The queen, if she should survive her husband, was to be given up to the Scottish nation, free from all matrimonial engagement; and, on the marriage, to be secured in a jointure befitting her rank. The kingdom of Scotland was for ever to remain separate and undivided from England, free in itself, and without subjection, according to its ancient boundaries and marches. With regard to the ecclesiastical privileges of the country, it was provided that the chapters of churches, which possessed the right of free election, were not to be compelled to travel forth of Scotland for leave to elect, or for the presentation of the bishop or dignitary, or for the performance of fealty to the sovereign. No crown-vassal, widow, orphan, or ward of the crown, was to be under the necessity of performing their homage or relief out of the kingdom, but a person was to be appointed in Scotland to receive the same, by the authority of the queen and her husband. From this clause was reserved the homage which ought to be performed in the presence of the king, and fealty having been once sworn, sasine, or legal possession of the land, was immediately to be given by a brief from Chancery.
It was anxiously and wisely provided, that no native of Scotland was, in any case whatever, to be compelled to answer out of the kingdom regarding any civil covenant or criminal delinquency which had taken place in Scotland, as such compulsion was contrary to the ancient laws and usages of the realm; and that no parliament was to be held without the boundaries of the kingdom, as to any matters affecting the condition of its subjects. Until the arrival of the queen, the great seal of Scotland was to be used in all matters relating to God, the church, and the nation, as it had been used during the life and after the death of the late king; and on the queen's arrival in her dominions, a new seal, with the ancient arms of Scotland alone, and the single name of the queen engraven thereon, was to be made, and kept by the chancellor; it being also provided, that the chancellors, justiciars, chamberlains, clerks of the rolls, and other officers of the realm, were to be natives of Scotland, and resident there.

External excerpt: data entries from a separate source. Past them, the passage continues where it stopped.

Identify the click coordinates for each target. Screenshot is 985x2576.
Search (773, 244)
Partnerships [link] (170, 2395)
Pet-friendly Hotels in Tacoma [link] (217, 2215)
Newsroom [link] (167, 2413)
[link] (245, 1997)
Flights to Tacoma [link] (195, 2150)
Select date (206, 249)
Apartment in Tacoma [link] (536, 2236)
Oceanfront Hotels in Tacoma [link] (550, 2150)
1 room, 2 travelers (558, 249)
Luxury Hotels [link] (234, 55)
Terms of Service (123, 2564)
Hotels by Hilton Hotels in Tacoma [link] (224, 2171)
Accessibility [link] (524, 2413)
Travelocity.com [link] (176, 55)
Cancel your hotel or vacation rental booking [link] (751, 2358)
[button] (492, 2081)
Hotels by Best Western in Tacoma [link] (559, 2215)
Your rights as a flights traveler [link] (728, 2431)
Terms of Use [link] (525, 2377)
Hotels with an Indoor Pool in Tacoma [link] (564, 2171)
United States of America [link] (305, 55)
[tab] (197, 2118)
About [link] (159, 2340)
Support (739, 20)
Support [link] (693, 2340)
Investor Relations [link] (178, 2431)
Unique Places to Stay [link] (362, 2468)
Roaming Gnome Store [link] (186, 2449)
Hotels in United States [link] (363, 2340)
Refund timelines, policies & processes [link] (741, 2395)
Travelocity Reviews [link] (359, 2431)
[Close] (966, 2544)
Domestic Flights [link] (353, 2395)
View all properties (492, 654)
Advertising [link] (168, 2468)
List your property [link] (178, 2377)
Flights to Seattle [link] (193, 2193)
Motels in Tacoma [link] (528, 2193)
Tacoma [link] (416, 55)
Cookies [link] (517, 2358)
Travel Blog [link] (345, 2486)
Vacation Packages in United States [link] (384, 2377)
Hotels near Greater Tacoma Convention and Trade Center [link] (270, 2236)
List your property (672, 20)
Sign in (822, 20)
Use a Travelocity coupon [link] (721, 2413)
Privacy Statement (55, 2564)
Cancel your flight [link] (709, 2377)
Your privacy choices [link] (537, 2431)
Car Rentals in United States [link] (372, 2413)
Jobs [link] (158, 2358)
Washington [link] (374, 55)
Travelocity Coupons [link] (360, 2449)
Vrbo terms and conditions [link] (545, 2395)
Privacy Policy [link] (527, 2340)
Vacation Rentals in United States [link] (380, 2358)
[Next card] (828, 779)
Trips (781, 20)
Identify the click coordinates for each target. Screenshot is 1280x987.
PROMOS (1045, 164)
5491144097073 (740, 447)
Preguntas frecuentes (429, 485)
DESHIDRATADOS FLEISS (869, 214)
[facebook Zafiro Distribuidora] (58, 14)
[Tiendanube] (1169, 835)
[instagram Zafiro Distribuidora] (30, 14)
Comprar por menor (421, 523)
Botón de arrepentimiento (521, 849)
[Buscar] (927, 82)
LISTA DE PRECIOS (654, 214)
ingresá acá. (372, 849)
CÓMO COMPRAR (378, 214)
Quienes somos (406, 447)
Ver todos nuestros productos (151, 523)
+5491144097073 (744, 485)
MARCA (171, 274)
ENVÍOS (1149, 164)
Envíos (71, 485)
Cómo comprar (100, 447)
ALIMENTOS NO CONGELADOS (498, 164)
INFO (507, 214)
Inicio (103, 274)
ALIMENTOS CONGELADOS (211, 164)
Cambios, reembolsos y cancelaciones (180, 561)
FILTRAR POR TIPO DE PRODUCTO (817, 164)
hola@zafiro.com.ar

All charters, grants, relics, and other muniments, touching the royal dignity of the kingdom of Scotland, were to be deposited in a safe place within that kingdom, and to be kept in sure custody under the seals of the nobility, and subject to their inspection until the queen should arrive, and have living issue; and before this event took place, no alienation, encumbrance, or obligation, was to be created in any matters touching the royal dignity of the kingdom of Scotland; and no tallage, aids, levies of men, or extraordinary exactions to be demanded from Scotland, or imposed upon its inhabitants, except for the common affairs of the realm, or in the cases where the kings of Scotland have been wont to demand the same. It was proposed by the Scots that the castles and fortresses should not be fortified anew upon the marches; but the English commissioners, pleading the defect of their instructions, cautiously waved the discussion of this point.
To all the articles in the treaty, the guardians and community of Scotland gave their full consent, under the condition that they should be ratified within a certain time. If not so confirmed, they were to be esteemed void; but Edward was too well satisfied with the terms of the negotiation to postpone this condition, and accordingly, without delay, pronounced the oath which was required. His next was one of those bold and unwarrantable steps, which frequently marked the conduct of this ambitious and able monarch. He pretended that, without the presence of an English governor, he could not fulfil the terms of his oath to maintain the laws of Scotland; and although no such authority was given him by the treaty, he appointed Anthony Beck bishop of Durham, to the office of Governor of Scotland, in the name of Margaret the queen, and his son Edward, and for the purpose of acting in concert with the regents, prelates, and nobles, in the administration of that kingdom, according to its ancient laws and usages.